(SOURCE MATERIAL Opens)
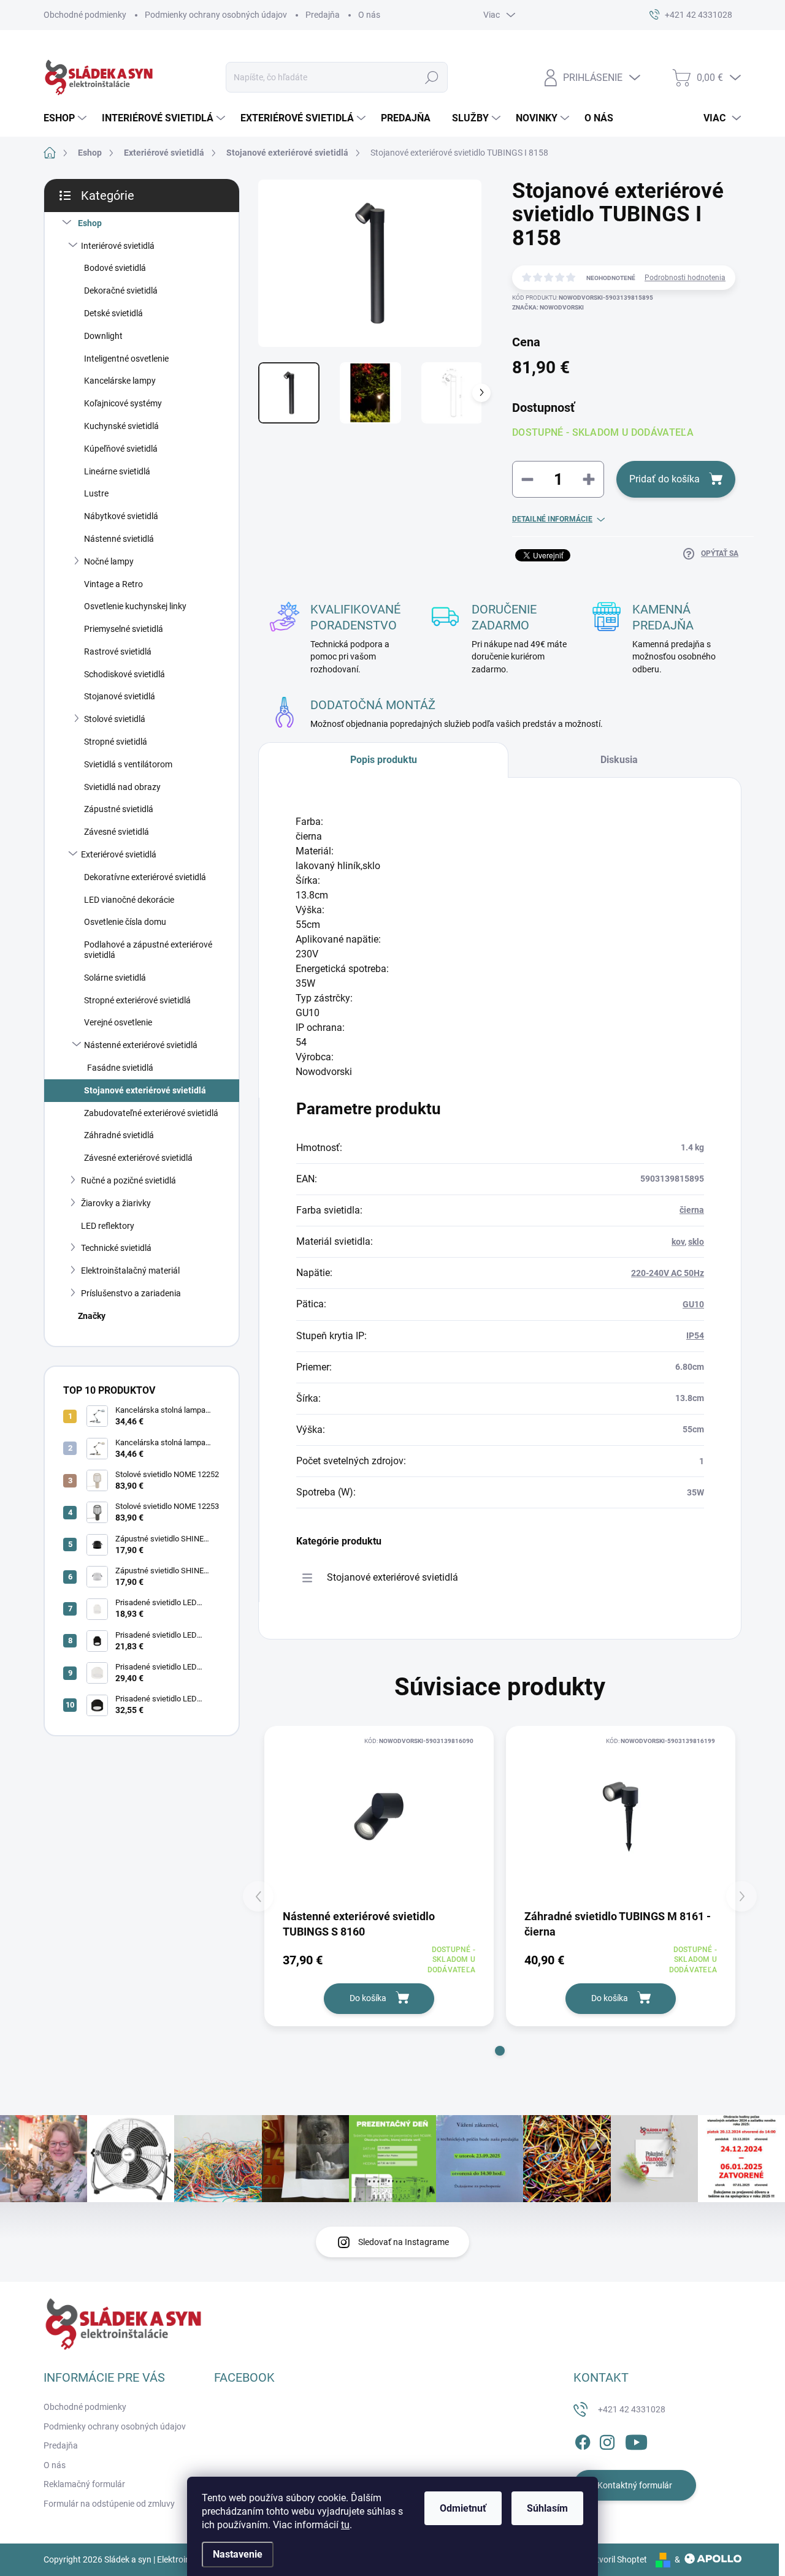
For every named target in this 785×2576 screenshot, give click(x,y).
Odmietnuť (463, 2508)
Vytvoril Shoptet (616, 2559)
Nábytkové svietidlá (121, 516)
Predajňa (322, 15)
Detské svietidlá (113, 313)
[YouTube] (636, 2440)
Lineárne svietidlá (117, 471)
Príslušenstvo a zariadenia (131, 1293)
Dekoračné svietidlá (121, 290)
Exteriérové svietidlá (118, 854)
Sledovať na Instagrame (403, 2242)
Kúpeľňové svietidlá (121, 449)
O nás (369, 15)
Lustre (96, 493)
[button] (500, 2050)
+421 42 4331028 (631, 2409)
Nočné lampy (109, 561)
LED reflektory (107, 1226)
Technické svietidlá (116, 1248)
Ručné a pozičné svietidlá (128, 1180)
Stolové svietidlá (114, 719)
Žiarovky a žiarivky (116, 1203)
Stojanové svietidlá (119, 696)
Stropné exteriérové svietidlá (137, 1000)
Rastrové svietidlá (117, 651)
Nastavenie (237, 2554)
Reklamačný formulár (84, 2484)
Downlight (103, 336)
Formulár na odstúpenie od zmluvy (109, 2504)
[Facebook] (582, 2440)
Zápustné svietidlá (118, 809)
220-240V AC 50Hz (667, 1273)
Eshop (90, 223)
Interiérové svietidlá (118, 246)
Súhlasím (547, 2508)
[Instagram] (607, 2440)
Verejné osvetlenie (118, 1022)
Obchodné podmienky (85, 15)
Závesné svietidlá (116, 832)
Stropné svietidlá (115, 742)
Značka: (548, 307)
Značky (91, 1316)
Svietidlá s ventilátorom (128, 764)
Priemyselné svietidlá (123, 629)
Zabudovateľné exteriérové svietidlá (151, 1113)
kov (678, 1242)
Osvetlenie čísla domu (125, 922)
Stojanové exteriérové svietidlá (145, 1090)
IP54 (695, 1335)
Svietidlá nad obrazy (122, 787)
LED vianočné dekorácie (129, 900)
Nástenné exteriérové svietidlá (140, 1045)
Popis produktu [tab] (383, 760)
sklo (696, 1242)
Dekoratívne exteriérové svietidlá (145, 877)
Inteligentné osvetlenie (126, 358)
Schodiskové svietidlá (124, 674)
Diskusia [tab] (619, 760)
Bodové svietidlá (115, 268)
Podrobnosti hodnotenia (685, 277)
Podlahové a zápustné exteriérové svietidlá (148, 950)
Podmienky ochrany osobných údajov (216, 15)
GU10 (693, 1304)
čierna (692, 1210)
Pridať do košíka (664, 479)
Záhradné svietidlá (119, 1135)
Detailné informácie (552, 519)
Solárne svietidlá (115, 977)
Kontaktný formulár (634, 2485)
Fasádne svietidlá (120, 1068)
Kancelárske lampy (120, 381)
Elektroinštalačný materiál (130, 1270)
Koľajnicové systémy (123, 403)
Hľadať (432, 77)
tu (345, 2525)
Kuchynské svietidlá (121, 426)
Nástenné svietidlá (119, 539)
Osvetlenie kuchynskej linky (135, 606)
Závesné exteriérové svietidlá (138, 1158)
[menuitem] (67, 118)
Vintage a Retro (113, 584)
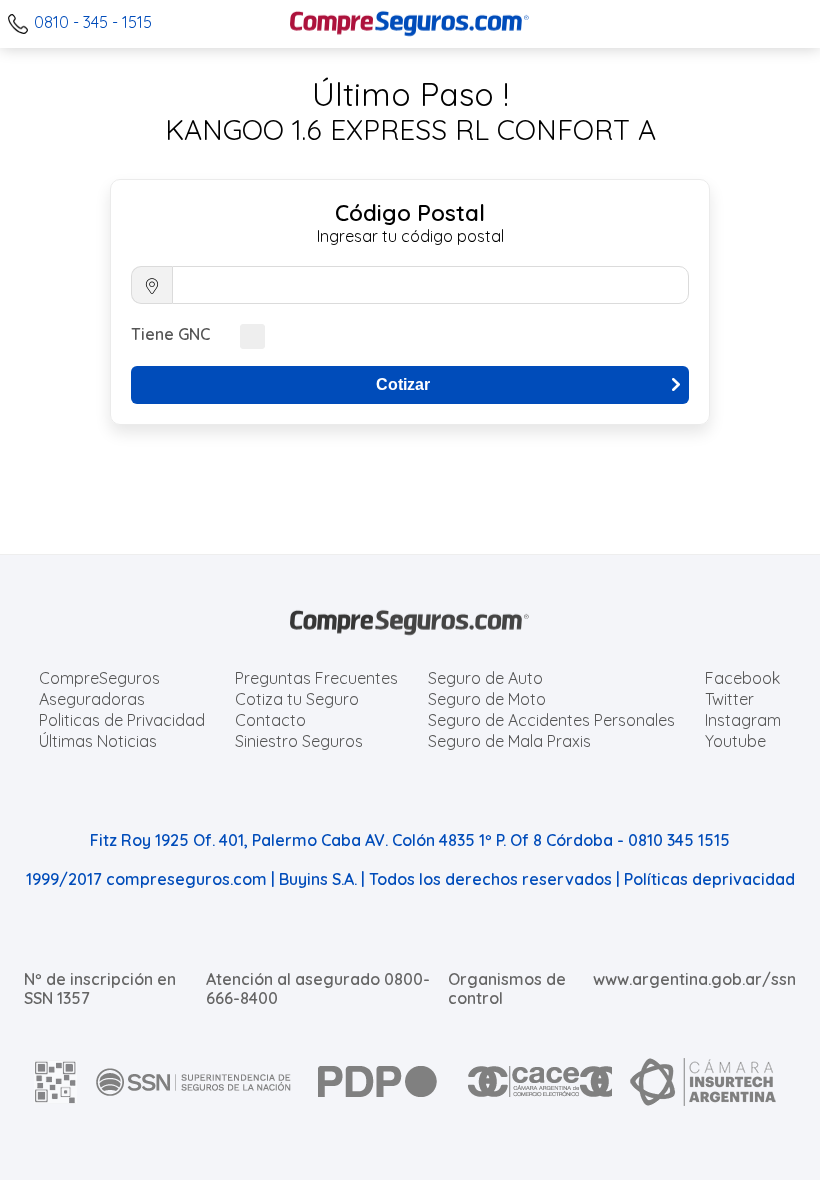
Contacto (270, 720)
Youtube (735, 741)
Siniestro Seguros (299, 741)
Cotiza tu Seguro (297, 699)
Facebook (742, 678)
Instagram (743, 720)
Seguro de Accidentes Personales (551, 720)
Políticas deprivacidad (709, 879)
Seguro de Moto (487, 699)
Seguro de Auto (485, 678)
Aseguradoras (92, 699)
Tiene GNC (170, 334)
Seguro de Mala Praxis (509, 741)
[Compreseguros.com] (410, 24)
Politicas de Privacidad (122, 720)
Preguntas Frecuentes (316, 678)
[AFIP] (56, 1082)
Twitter (729, 699)
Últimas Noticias (98, 741)
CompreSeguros (99, 678)
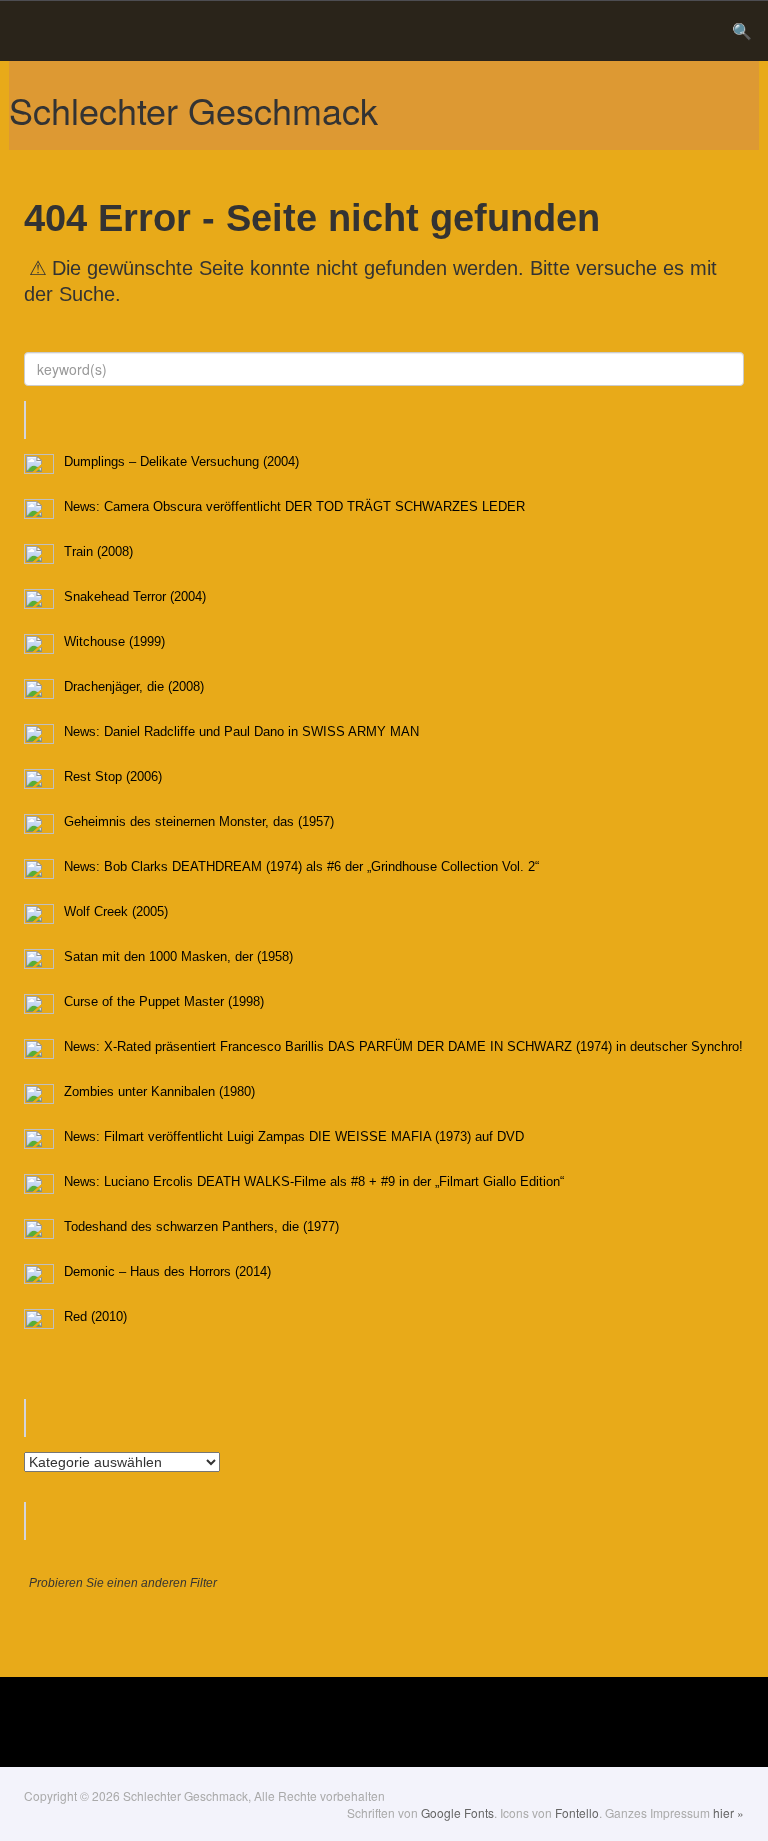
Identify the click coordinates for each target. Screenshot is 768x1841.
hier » (728, 1812)
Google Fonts (457, 1812)
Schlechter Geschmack (193, 109)
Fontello (577, 1812)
(SOURCE MATERIAL Closes)
WORK TO BE COMPLETED:
Please transcribe only the lines in the records above running from the line that has "Downlight (103, 336)" through the line that has "Značka: (548, 307)", both included, exactly as they appear.

SOLUTION:
Downlight (103, 336)
Formulár na odstúpenie od zmluvy (109, 2504)
[Facebook] (582, 2440)
Zápustné svietidlá (118, 809)
220-240V AC 50Hz (667, 1273)
Eshop (90, 223)
Interiérové svietidlá (118, 246)
Súhlasím (547, 2508)
[Instagram] (607, 2440)
Verejné osvetlenie (118, 1022)
Obchodné podmienky (85, 15)
Závesné svietidlá (116, 832)
Stropné svietidlá (115, 742)
Značka: (548, 307)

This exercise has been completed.